La légende en anglais dit que "les données du site windy.com montrent une très importante émission de dioxyde de soufre autour de Wuhan, (qui est) habituellement lié à la crémation de matière organique. Les niveaux sont élevés, même si l'on compare aux niveaux du reste de la Chine".
La carte mentionne un niveau de 1.351,65 µg/m3 de dioxyde de soufre (SO2). Selon l'Institut national de l'environnement industriel et des risques (Ineris), "le dioxyde de soufre (SO2) est un gaz qui est fabriqué à partir des minerais soufrés, de la combustion du soufre, ou dans l’industrie pétrolière" et "la principale source d’exposition est anthropique (combustibles fossiles, raffineries) mais le dioxyde de soufre est également émis lors des feux de forêts, et des éruptions volcaniques".
Comme expliqué ici par l'AFP, Wuhan "est aujourd'hui l'un des centres de l'industrie sidérurgique, où sont conçus 60% des rails de chemins de fer à grande vitesse du pays".
Première anomalie, la carte mentionne la semaine du 10 au 17 février, soit après la publication du message.
La carte a été également partagée ici ou là sur Twitter en anglais mais aussi ici dans plusieurs posts Facebook (1,2,3) ou encore ici sur YouTube. Elle a circulé aussi en Chinois ici et là ou encore ici en Coréen.
On la retrouve aussi en français sur Twitter ici, partagé plus de 400 fois et "liké" plus de 600 fois depuis le 9 février. La légende et le tweet suivant mentionnent également "la combustion d'éléments organiques" mais aussi "des désinfectants et aérosols" pulvérisés contre le coronavirus. Le message évoque aussi la ville de Chongqing.
De nombreux commentaires d'internautes évoquent la crémation de cadavres comme explication de ces niveaux de SO2.

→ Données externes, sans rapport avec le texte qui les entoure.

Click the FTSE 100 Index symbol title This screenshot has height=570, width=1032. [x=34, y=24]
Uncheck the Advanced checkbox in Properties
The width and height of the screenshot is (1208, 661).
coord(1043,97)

Il est aussi relayé en français sur Facebook ici ou là. Cette publication du 14 février évoque "une carte satellite capturée ce week-end" et affirme que "le dioxyde de soufre est produit lorsque les corps sont incinérés, et aussi lorsque les déchets médicaux sont incinérés". Il s'agit d'une traduction mot à mot de ce post en anglais partagé une centaine de fois depuis le 13 février.
Le nouveau coronavirus, qui entraîne la maladie Covid-19, est responsable de la mort d'au moins 2.600 personnes en Chine, sur 77.000 cas selon un bilan daté du 24 février, tandis que l'épidémie semble accélérer sa propagation dans le reste du monde, comme rapporté dans cette dépêche AFP.
Ce virus, pour lequel il n'existe ni traitement ni vaccin, a été détecté pour la première fois à Wuhan, en Chine, en décembre 2019.
Une prévision, pas des relevés
La carte mentionnée dans les messages trompeurs mentionnés ci-dessus ne représente pas des relevés réels d'émissions de dioxyde de soufre mais des prévisions basées sur des schémas météo, croisés avec des historiques de niveaux d'émissions de ce gaz.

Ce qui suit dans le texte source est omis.